Article Abstract

Effects of preventive therapy for latent tuberculosis infection and factors associated with treatment abandonment: a cross-sectional study

Authors: Huaping Huang, Guosheng Yuan, Yuhua Du, Xiaoting Cai, Junwei Liu, Chengguang Hu, Bing Liang, Guifang Hu, Xiaoping Tang, Yuanping Zhou

Abstract

Background: Routine data on the use of preventive therapy (PT) for latent tuberculosis infection (LTBI) in students are scarce in high tuberculosis (TB) burden countries. This study aimed to investigate the effects of PT and identify factors related to PT abandonment during the school TB epidemic in Guangzhou, southern China.

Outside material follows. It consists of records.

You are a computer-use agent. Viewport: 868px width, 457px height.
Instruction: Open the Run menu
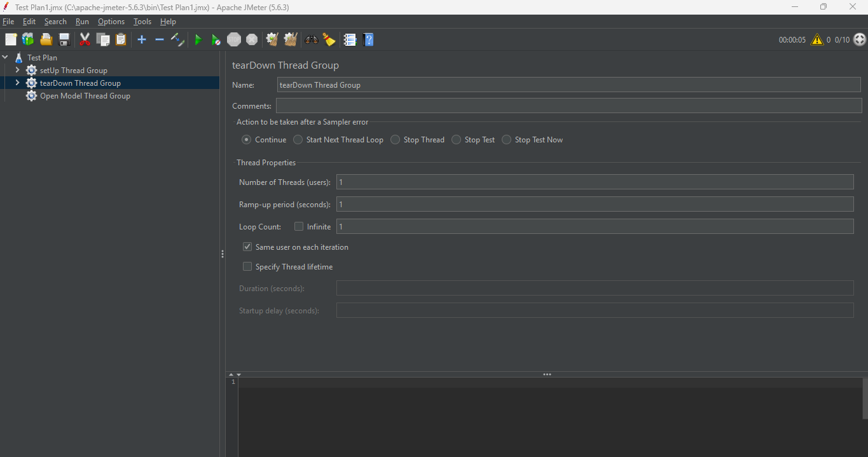tap(82, 22)
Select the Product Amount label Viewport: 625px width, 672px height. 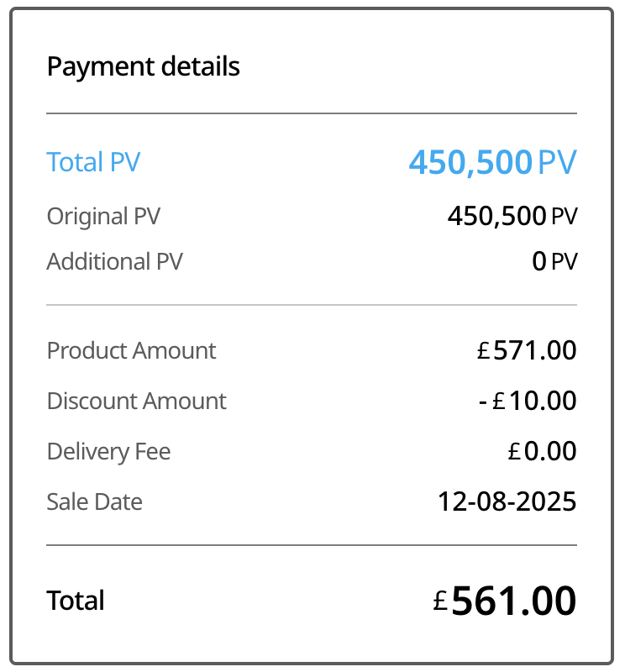coord(131,350)
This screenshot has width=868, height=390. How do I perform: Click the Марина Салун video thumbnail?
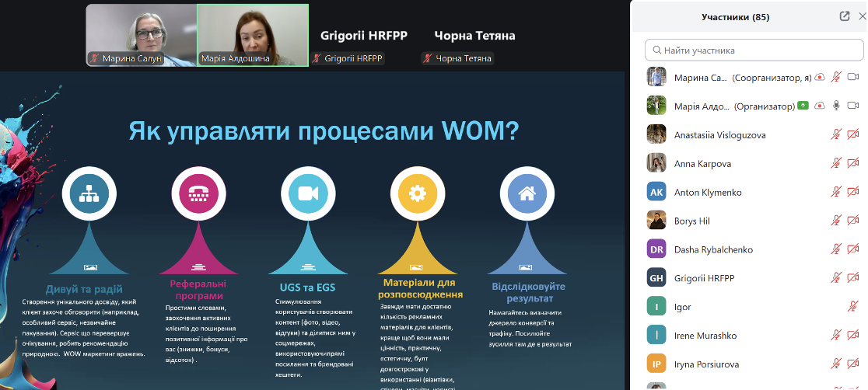[141, 35]
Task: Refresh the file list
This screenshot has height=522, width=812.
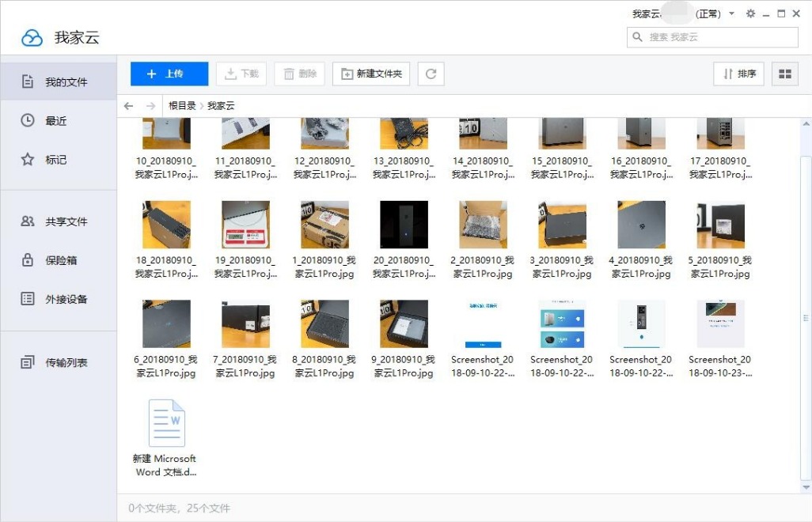Action: tap(431, 74)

Methods: Purified protein derivative (PPD) skin testing was performed on all staff and students in a vocational school in Guangzhou, southern China during December 2014. Subjects (n=362) with a reactive PPD induration ≥15 mm, or with papules, blisters, and a normal chest X-ray image were recommended for PT. The subjects were assigned to a PT group (n=156) and control group (n=206), respectively, on a voluntary basis. Subjects in the PT group received isoniazid (INH) combined with rifampicin (RFP) for 3 consecutive months; after which, the incidence of TB and protective rate of PT for reducing TB were observed during a 2-year follow up period. An improved questionnaire was used to identify factors that influenced treatment abandonment. All data were subjected to univariate and multivariate logistic regression analyses.

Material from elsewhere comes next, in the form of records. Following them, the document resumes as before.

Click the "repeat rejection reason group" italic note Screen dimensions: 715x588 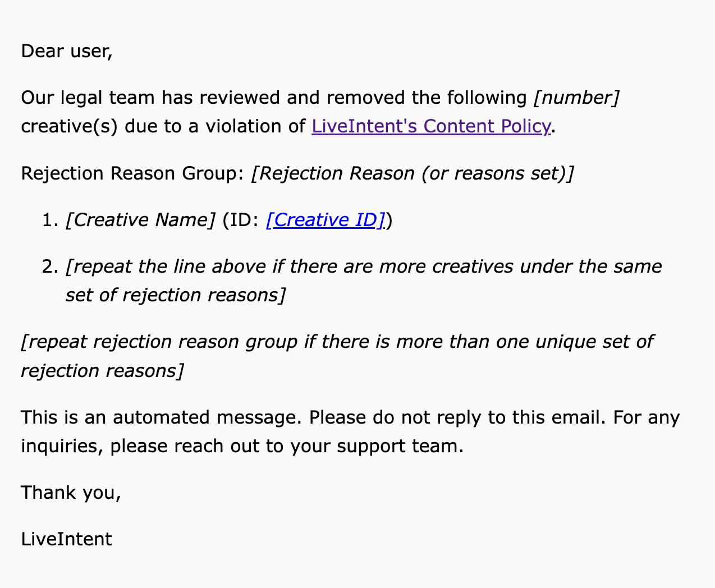[x=337, y=342]
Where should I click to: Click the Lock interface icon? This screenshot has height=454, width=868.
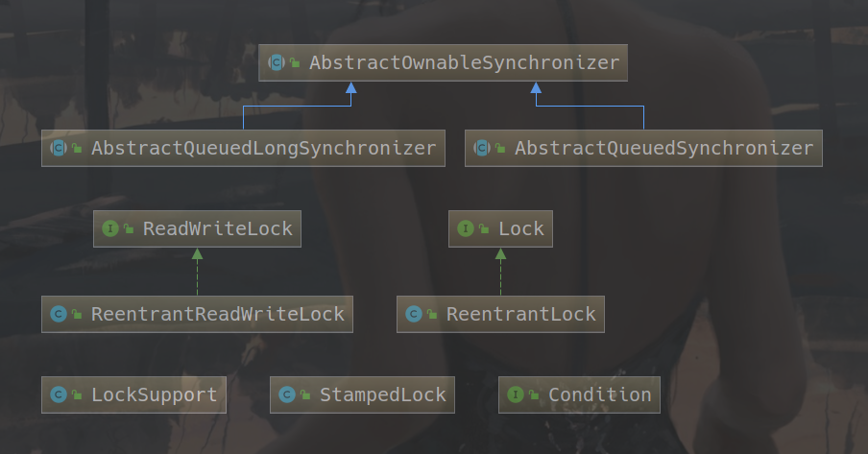click(x=466, y=228)
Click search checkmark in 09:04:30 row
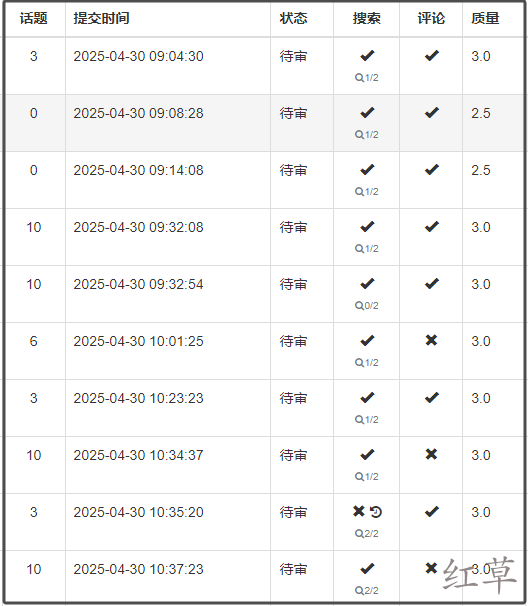This screenshot has height=606, width=528. [367, 56]
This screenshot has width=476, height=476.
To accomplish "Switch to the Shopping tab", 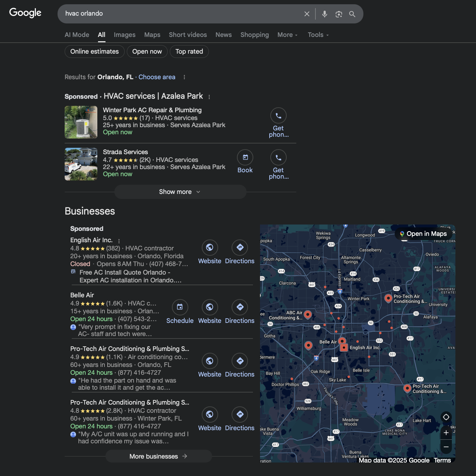I will [x=254, y=35].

Results: Two cases in the PT group and 20 cases in the control group developed TB. The protective rate of PT for reducing TB was 86.8%. In the PT group, 69 cases finished PT, with a completion rate of 44.2%, and the incidence rates of adverse events and hepatotoxicity were 12.2% and 1.9%, respectively. Among 362 LTBI cases, a total of 293 cases abandoned PT. Discrimination (OR =7.173, 95% CI, 3.361–15.307), worry about adverse drug reactions (OR =2.752, 95% CI, 1.459–5.192), a low parental education level (OR =2.605, 95% CI, 1.420–4.777), and accepting the opinion of a non-TB specialist (OR =6.017, 95% CI, 3.077–11.765) were identified as high-risk factors for abandoning PT.

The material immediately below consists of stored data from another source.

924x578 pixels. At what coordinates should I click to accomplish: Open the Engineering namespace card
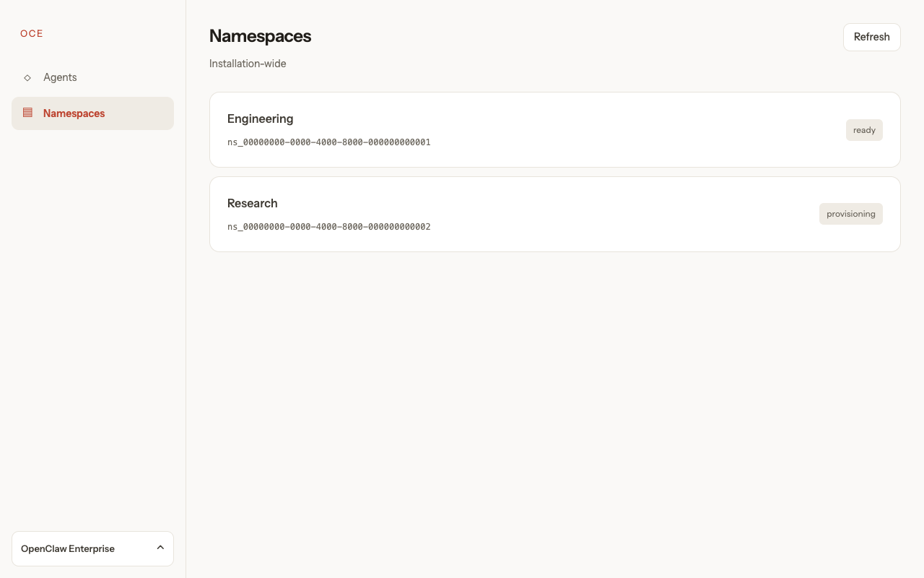(554, 129)
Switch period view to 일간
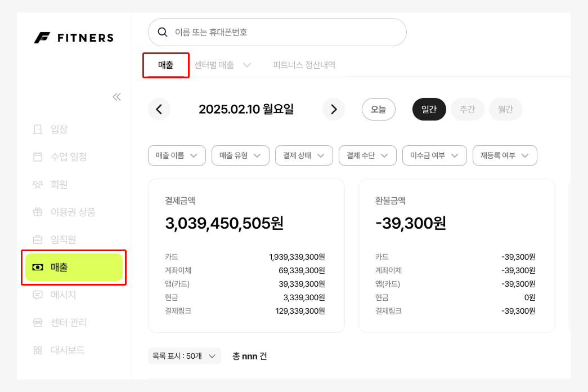588x392 pixels. click(429, 109)
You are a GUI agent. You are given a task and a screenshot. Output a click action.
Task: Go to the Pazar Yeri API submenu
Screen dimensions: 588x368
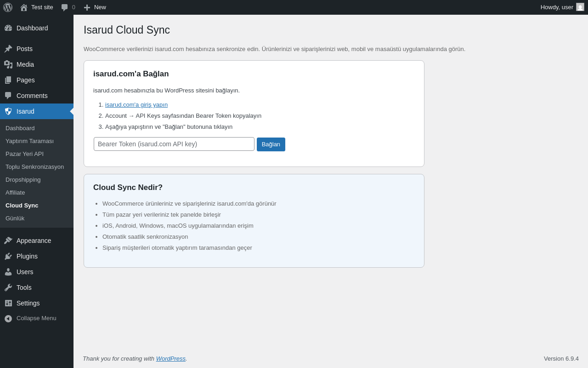point(24,154)
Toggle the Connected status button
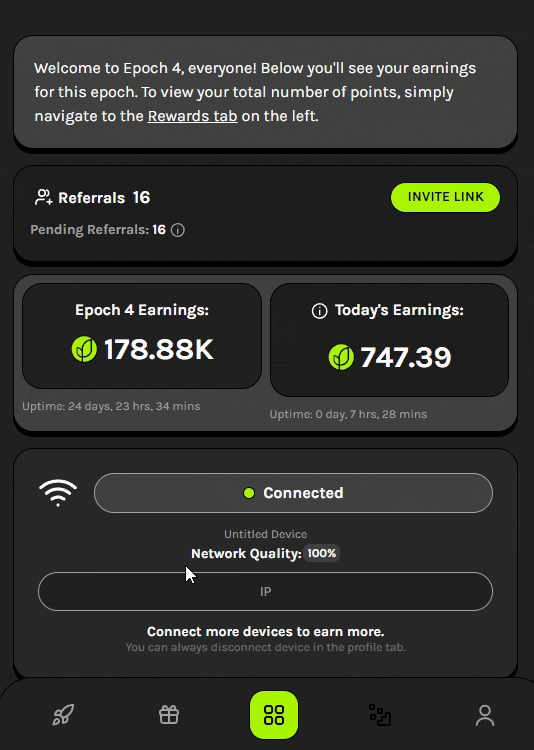The width and height of the screenshot is (534, 750). point(293,493)
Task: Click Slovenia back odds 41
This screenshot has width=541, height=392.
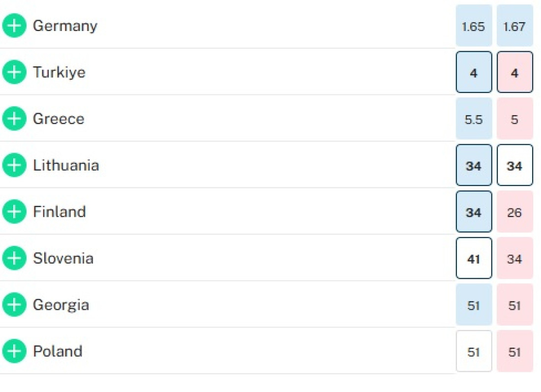Action: coord(474,258)
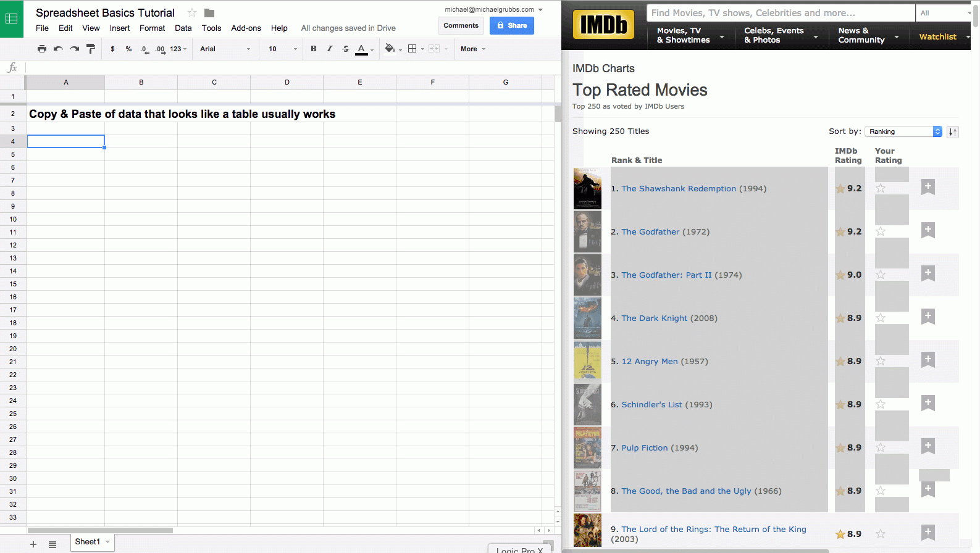
Task: Open the text color picker
Action: tap(362, 49)
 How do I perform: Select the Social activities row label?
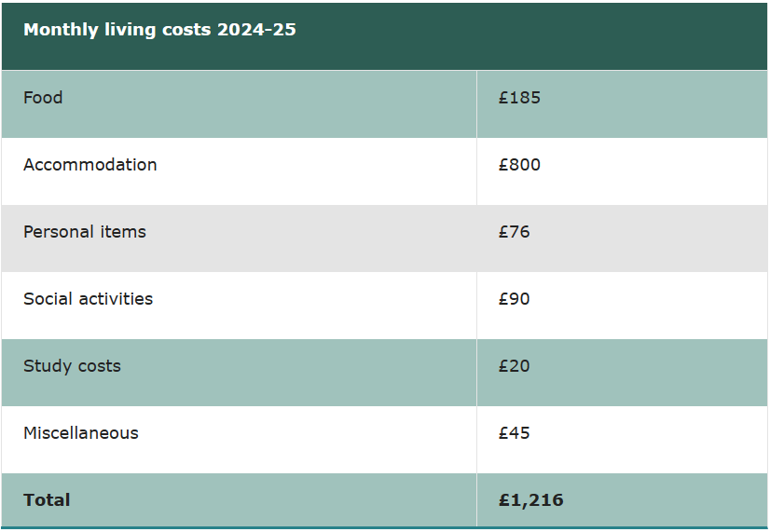click(x=88, y=299)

Conclusions: A PT regimen consisting of INH combined with RFP for 3 consecutive months is reasonable for use in schools. Discrimination, worry about adverse drug reactions, a low parental education level, and accepting the opinion of a non-TB specialist are all factors that may increase the risk for treatment abandonment among LTBI cases. To overcome psychological obstacles is critical for improving treatment adherence.